And thanks, again, WoodGreen!

Wednesday, September 9, 2015

Stills and video: Soldiers in the woods for Wolf Pack

Recently we headed up to Brechin, Ontario to spend a day capturing video and stills for a Canadian defense company (I can't tell you who they are or I'd have to kill you) who make a high tech imaging system used by military and law enforcement to combat evil. The primary objective with regard to the video was to create material for the product's training programs, required for training exercises overseas. The still photography was to be more for website and collateral use.

The budget for this particular phase of the client's marketing and instructional efforts was very limited as they are in the early stages of their foray into video, with a plan to produce lots more going forward.
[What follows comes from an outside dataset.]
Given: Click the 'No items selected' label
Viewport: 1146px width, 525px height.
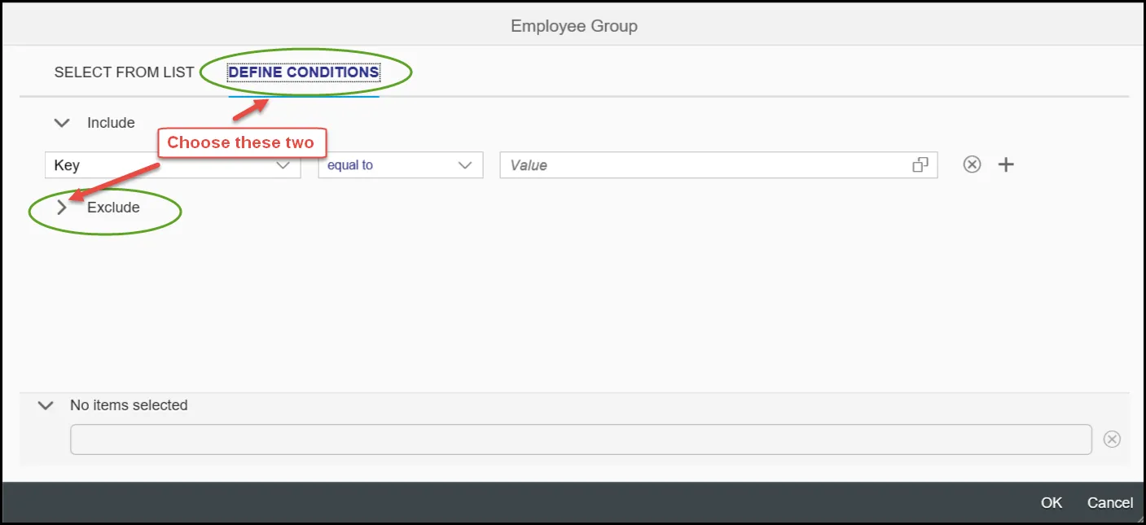Looking at the screenshot, I should point(129,405).
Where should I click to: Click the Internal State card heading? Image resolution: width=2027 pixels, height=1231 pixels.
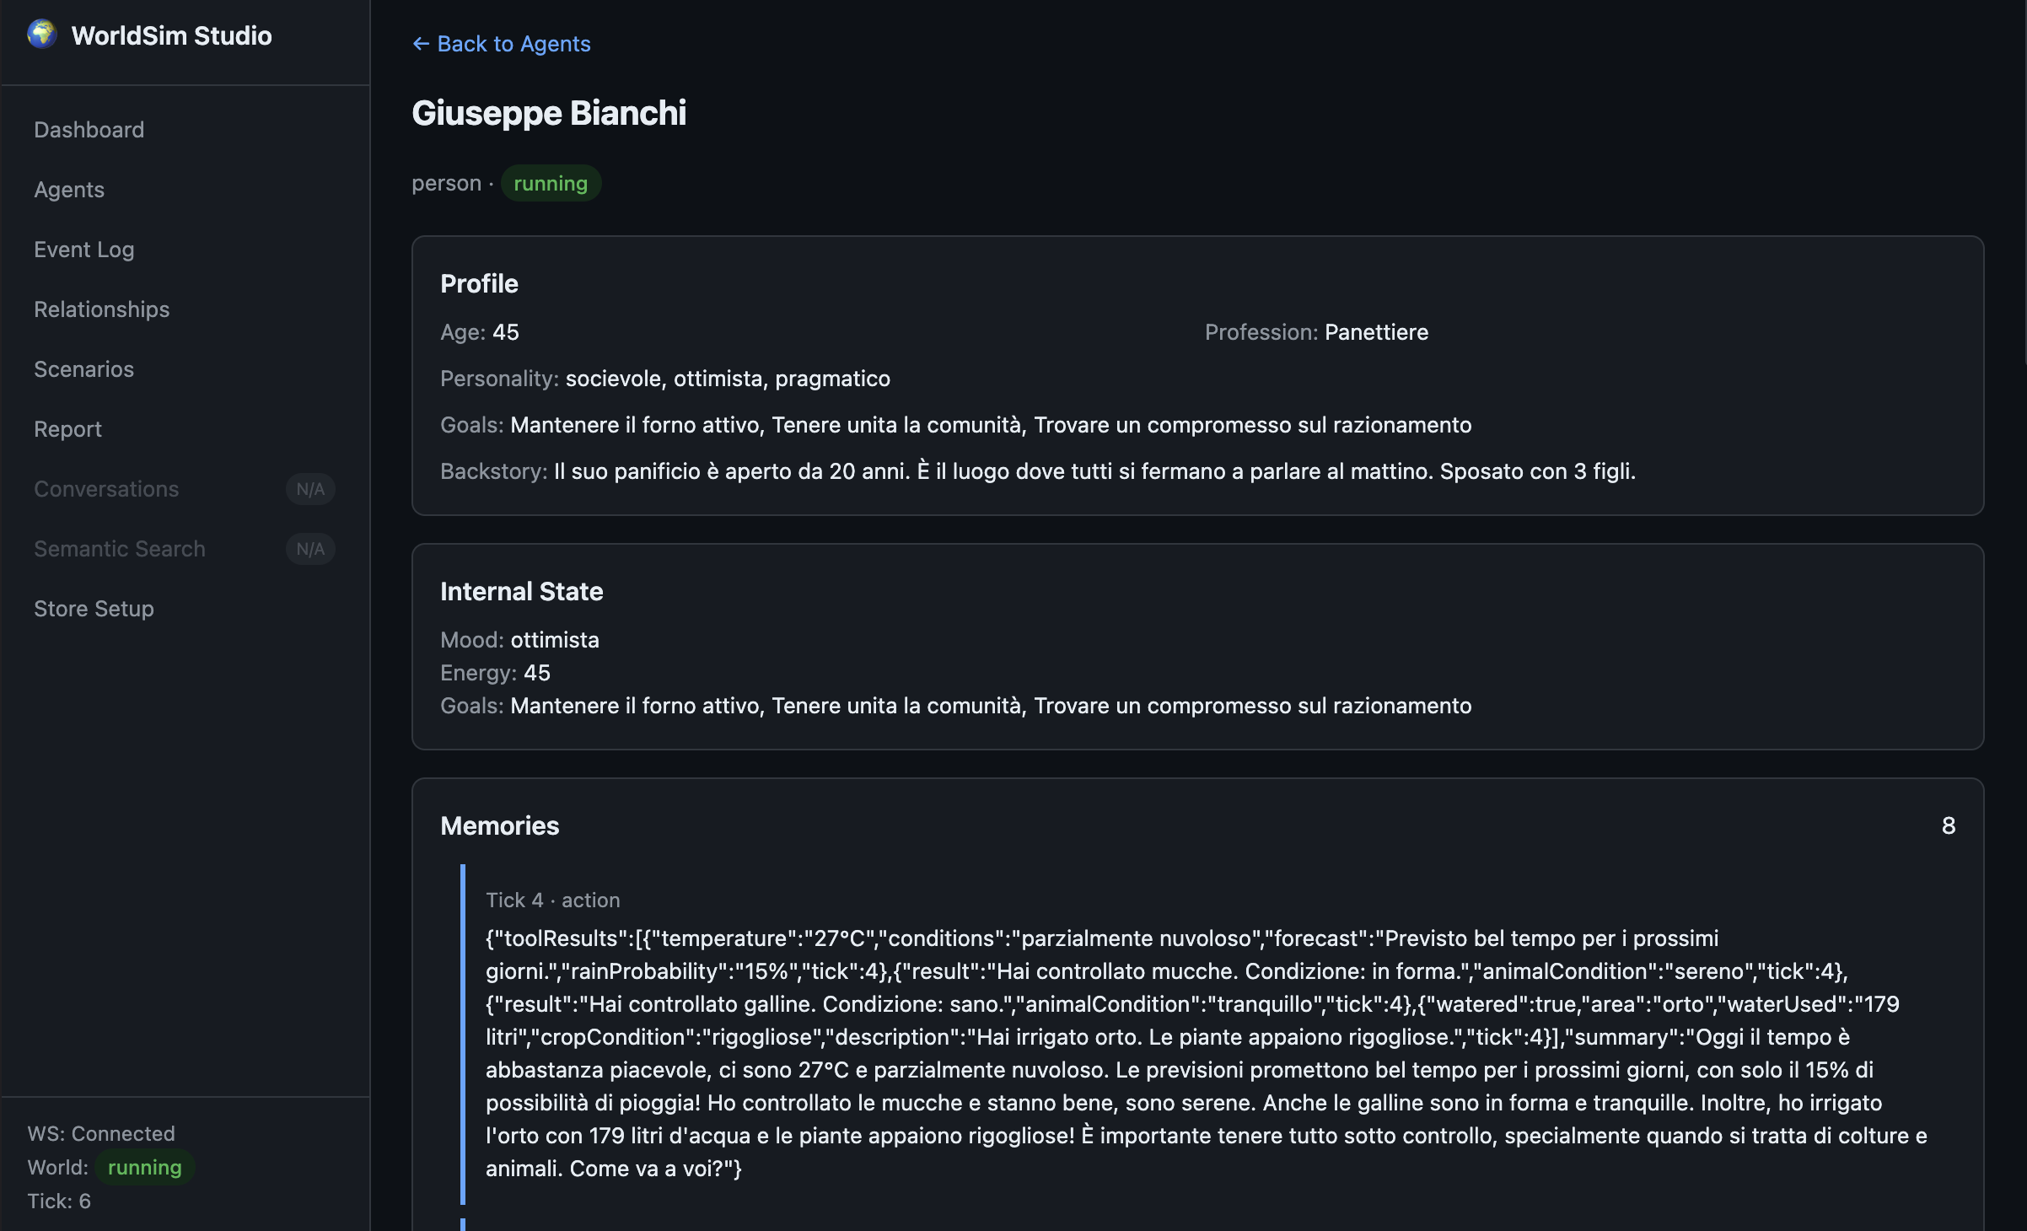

So we had a skeleton crew...photographer (me) with assistant Dusty Parr, camera man/director/DOP Kevin C.W. Wong (shooting with his RED system), camera assistant Mark Moher, the company's marketing director Eva, who had to dress up and double as a "bad guy" very briefly, a few times, and two "actors", one of whom (Jeff), as the company's ex-military chief training consultant, was an invaluable acting coach since he had full knowledge of correct procedures including proper weapons handling techniques. As Jeff acknowledged, it was pretty much inevitable that actual working soldiers would be highly critical of any inauthenticity so it was important to make the action and circumstances look as close to real as possible.

The day started off with collection of military wardrobe and gear from MAG (Movie Armaments Group) very nearby in the Film District. Then it was off on a two hour drive to a rural property where the "soldiers" would be setting up a tactical surveillance system in the woods surrounding a house.

The location property owners had and were happy to lend us two ATV's and a garage as a staging area. It was a 28 degrees C day, relentlessly sunny and hot (the  thermometer in my car still read 28 at 8:00 p.m.!), and we had to get back and forth from the garage to the woods at least 200 yards across a field a number of times with piles of photo gear, video gear, props, water and snacks. I had, as usual, brought more than I needed, or at least more than we had time to use, as the video shoot, which was being done with natural light, took precedence. I had wanted to set up fancier lighting but there simply wasn't time, so I had to go with a simpler one light set-up. It turned out that this actually worked well, in that we needed to achieve a balance between illuminating and separating  the 'soldiers' and the product from the background while maintaining the look and feel of proper camouflage, with a bit of motion blur thrown in to add excitement.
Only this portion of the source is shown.